* Document extract *
The computer system 102 may operate in a networked environment using logical connections to one or more remote systems. These logical connections are achieved by a communication device coupled to or part of the computer system 102. The logical connections depicted in FIG. 1 are represented by a network connection 151 and may include a local-area network (LAN) and a wide-area network (WAN). Such networking environments are commonplace in office networks, enterprise-wide computer networks, intranets and the Internet, which are all types of networks. In one embodiment, the network connection 151 is wireless.
The computer system 102 is connected to the network 151 through a network interface or adapter 153, which is one type of communications device. When used in a WAN-networking environment, the computer system 102 may include a modem, or any other type of communications device for establishing communications over the wide area network, such as the Internet. In a networked environment, program modules depicted relative to the computer system 102, or portions thereof, may be stored in the remote memory storage device. It should be appreciated that the network connections shown are exemplary and other means of and communications devices for establishing a communications link between the computers may be used.
Illustratively, the network connection 151 communicates the computer system 102 with a backend resource manager 138 and a remote computer 149 (representing any type of machine, e.g., workstation or personal digital assistant (PDA)). In general, the resource manager 138 may be a relational database, a messaging system, or any type of middleware which provides data management services that can be accessed by an application program 136. In a particular embodiment the backend resource manager 138 is a database server. As such, the database 160 is shown associated with the backend resource manager 138. Although shown separately from the computer system 102, in another embodiment the backend resource manager 138 is a part of the computer system 102. In a particular embodiment, the resource manager 138 is part of a relational database management system (RDBMS).

* Listed records *
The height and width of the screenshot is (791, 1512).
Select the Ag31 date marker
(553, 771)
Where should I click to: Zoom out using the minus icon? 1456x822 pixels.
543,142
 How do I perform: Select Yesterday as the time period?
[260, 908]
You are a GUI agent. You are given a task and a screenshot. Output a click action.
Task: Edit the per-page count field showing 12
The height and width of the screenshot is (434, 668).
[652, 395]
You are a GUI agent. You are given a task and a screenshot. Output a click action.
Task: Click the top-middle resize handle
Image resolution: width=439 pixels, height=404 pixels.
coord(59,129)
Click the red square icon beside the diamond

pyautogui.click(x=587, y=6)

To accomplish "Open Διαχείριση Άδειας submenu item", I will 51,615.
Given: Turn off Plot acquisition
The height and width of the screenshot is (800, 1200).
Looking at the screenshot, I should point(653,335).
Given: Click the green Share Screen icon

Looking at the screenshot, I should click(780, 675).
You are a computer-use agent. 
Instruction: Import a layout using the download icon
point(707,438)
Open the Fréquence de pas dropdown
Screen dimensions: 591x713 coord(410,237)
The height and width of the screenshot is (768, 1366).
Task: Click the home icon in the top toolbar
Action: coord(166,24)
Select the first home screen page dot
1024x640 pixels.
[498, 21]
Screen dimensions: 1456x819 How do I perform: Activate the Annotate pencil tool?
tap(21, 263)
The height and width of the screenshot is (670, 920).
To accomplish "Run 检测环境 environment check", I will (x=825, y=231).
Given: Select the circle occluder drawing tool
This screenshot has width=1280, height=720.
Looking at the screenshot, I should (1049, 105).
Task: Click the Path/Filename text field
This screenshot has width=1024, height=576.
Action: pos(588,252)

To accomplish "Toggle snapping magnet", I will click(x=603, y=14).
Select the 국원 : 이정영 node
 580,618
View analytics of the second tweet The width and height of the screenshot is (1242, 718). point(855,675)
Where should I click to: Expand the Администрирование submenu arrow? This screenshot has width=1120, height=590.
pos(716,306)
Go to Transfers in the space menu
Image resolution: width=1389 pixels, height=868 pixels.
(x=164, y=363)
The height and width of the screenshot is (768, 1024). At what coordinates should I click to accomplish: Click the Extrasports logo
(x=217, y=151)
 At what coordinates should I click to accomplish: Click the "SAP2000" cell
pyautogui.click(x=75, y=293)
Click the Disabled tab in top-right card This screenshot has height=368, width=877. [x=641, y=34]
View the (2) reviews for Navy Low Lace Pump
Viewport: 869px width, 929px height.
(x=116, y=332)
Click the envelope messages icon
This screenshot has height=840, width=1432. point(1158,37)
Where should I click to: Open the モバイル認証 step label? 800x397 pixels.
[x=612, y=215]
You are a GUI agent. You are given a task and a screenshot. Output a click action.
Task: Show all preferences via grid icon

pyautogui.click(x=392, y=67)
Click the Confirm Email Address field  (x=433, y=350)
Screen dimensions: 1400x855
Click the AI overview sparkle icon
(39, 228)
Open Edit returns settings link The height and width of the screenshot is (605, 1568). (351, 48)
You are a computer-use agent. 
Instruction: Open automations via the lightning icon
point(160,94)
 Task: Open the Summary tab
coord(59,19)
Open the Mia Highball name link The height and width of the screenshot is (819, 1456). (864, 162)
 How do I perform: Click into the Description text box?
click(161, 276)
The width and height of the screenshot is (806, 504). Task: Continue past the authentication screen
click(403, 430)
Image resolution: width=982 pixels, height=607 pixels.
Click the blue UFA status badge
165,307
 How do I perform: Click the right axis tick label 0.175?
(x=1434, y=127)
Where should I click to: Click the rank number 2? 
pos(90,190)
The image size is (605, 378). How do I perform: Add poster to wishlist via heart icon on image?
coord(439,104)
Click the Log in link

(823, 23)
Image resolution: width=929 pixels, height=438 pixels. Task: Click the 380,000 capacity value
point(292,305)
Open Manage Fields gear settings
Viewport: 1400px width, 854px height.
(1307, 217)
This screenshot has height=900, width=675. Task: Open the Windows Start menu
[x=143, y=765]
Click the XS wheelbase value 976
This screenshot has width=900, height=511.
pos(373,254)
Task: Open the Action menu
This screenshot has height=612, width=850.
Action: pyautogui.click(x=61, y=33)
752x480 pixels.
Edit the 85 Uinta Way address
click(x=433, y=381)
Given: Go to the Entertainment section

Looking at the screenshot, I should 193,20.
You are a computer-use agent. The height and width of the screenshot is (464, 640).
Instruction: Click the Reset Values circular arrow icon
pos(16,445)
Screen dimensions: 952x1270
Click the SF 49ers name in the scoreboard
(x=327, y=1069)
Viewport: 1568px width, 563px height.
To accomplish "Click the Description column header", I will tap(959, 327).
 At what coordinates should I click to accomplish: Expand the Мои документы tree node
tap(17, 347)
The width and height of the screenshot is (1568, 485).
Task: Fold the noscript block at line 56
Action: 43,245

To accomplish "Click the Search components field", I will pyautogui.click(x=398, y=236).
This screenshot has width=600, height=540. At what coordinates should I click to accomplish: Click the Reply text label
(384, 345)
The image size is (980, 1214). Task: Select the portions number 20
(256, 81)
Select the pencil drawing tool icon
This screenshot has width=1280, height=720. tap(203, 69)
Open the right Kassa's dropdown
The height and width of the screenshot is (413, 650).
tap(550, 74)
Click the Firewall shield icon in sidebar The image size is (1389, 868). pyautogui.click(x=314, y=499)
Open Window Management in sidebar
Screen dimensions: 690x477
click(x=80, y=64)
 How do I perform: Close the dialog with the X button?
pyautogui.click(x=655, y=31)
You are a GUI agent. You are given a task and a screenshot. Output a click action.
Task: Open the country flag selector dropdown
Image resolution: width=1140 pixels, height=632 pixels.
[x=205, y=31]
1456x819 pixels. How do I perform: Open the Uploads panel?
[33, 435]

* The tasks *
a - In the passage on network connections, what kind of device is the network interface or adapter 153 said to be?
b - For each statement, say whether it agrees with the passage on network connections, and quote the words that decide it: (i) In one embodiment, the network connection 151 is wireless. (ii) The backend resource manager 138 is always separate from the computer system 102. (iii) The remote computer 149 can be a workstation or a personal digital assistant.
The entries play no part here.

* The answers *
a - It is one type of communications device.

b -
(i) Yes: "In one embodiment, the network connection 151 is wireless."
(ii) No: "in another embodiment the backend resource manager 138 is a part of the computer system 102."
(iii) Yes: "e.g., workstation or personal digital assistant (PDA)"